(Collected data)
|---|
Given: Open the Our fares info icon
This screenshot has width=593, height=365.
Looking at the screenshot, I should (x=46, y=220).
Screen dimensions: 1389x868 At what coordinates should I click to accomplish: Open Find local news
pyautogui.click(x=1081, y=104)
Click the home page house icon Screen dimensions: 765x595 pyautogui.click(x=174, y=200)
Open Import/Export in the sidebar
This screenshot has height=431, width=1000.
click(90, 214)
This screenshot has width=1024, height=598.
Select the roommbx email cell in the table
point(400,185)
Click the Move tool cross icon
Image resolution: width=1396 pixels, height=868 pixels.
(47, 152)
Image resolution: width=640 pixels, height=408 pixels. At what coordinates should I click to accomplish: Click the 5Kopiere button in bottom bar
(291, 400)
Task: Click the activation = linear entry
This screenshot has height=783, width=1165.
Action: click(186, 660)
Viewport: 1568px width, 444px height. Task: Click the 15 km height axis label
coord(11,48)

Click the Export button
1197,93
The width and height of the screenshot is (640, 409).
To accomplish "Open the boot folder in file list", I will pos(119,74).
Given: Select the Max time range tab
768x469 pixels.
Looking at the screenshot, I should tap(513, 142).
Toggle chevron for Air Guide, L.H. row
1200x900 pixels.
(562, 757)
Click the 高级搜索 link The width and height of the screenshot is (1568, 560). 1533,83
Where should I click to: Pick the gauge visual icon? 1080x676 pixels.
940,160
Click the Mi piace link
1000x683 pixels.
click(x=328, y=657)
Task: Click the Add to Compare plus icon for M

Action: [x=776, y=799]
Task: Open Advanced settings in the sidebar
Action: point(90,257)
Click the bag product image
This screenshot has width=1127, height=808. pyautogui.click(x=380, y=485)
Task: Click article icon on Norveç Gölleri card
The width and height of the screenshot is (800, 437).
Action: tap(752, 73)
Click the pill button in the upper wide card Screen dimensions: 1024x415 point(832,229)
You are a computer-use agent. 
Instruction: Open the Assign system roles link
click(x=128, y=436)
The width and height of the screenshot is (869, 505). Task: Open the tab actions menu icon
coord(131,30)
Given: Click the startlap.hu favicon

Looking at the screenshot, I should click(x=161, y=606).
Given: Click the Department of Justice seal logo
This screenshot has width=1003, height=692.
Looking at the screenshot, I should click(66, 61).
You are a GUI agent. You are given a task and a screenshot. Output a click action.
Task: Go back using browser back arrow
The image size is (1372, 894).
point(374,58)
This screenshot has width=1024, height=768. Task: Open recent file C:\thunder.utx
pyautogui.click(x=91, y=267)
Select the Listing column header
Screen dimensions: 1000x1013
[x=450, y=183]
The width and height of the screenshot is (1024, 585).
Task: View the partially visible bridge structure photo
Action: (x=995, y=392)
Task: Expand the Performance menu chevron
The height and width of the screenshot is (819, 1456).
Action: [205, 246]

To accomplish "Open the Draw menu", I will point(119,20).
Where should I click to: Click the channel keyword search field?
|---|
- **WHAT IS NEEDED**: Some of the data mentions "agent". Copy every line where it does.

- **RESPONSE AREA**:
You are a computer-use agent. 
You are a GUI agent. You are given a task and a screenshot. Output a click action.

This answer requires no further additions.